# CFD strategy



## R0n1n (19 April 2007)

Hi guys.. been dredging this forum for a long time and been collecting nuggets of info from u all. I have been share trading for a few years and now took the plunge with CFD. Been paper trading with IG Markets. Most of the time I got it right and made decent paper profits. I traded in BSL and PDN. Have some questions and hope the experts here will guide me. Thanx.

- I dont plan to leverage much, maybe 10 to 20 % I wanna start with 10k of my cash. Is this ok?

- I plan to trade over a few days to a couple of weeks. I understand that the interest rate charged to me will be over the entire amount, is this right?

- What charts you use to make a buy/sell go long/short decisions. I really wanna know this one as I look at Bollinger, Momentum, MACD and RSI. What time period do u look at ..like 5 days or 3 months? 

- Anybody have a spreadsheet for calculating their gains?

- Today morning, by looking at charts I shorted BSL (on paper), Can the experts tell if this was the right decision?


----------



## tech/a (19 April 2007)

RE BSL
Depends on timeframe.

My view of the charts
CURRENTLY.

Longer timeframe I would not be anything but long.
Short term 15 min chart is mixed but not showing strength.

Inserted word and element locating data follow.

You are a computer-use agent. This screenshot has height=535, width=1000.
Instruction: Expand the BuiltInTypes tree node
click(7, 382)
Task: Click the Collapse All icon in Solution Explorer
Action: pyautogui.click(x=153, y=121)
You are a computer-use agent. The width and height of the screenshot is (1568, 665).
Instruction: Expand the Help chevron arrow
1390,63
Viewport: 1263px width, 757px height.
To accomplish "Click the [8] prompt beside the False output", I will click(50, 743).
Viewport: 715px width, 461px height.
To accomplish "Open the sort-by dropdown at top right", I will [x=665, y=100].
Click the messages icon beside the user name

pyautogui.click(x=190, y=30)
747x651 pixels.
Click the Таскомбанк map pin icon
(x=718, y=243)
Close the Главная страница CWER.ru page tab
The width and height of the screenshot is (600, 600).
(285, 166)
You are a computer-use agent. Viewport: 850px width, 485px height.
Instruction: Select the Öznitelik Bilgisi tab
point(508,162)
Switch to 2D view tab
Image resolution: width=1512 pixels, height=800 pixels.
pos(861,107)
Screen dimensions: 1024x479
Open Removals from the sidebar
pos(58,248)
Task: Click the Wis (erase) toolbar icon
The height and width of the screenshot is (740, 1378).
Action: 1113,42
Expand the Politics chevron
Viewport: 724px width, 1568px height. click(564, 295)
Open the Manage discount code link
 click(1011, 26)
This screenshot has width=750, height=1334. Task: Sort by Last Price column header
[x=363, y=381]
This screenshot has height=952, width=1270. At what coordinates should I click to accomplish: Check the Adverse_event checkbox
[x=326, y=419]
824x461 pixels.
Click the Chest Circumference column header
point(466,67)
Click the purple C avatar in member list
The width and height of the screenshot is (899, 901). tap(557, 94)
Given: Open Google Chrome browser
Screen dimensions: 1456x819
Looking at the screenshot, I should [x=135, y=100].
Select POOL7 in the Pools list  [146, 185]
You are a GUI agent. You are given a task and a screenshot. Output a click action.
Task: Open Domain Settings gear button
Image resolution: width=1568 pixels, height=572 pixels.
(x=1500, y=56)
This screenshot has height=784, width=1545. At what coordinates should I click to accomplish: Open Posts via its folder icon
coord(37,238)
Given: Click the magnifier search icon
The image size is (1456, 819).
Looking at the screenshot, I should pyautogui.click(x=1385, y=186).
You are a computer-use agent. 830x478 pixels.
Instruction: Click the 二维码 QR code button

Just my views as a drip under pressure.


----------



## R0n1n (19 April 2007)

What charting software is that? Nice volume details.


----------



## tech/a (19 April 2007)

Prospectus/Marketcast.

Looks weak at the close.


----------



## R0n1n (19 April 2007)

tech/a said:


> Prospectus/Marketcast.
> 
> Looks weak at the close.




I am hoping it drops more, I went short on it. Should have shorted PDN as well.


----------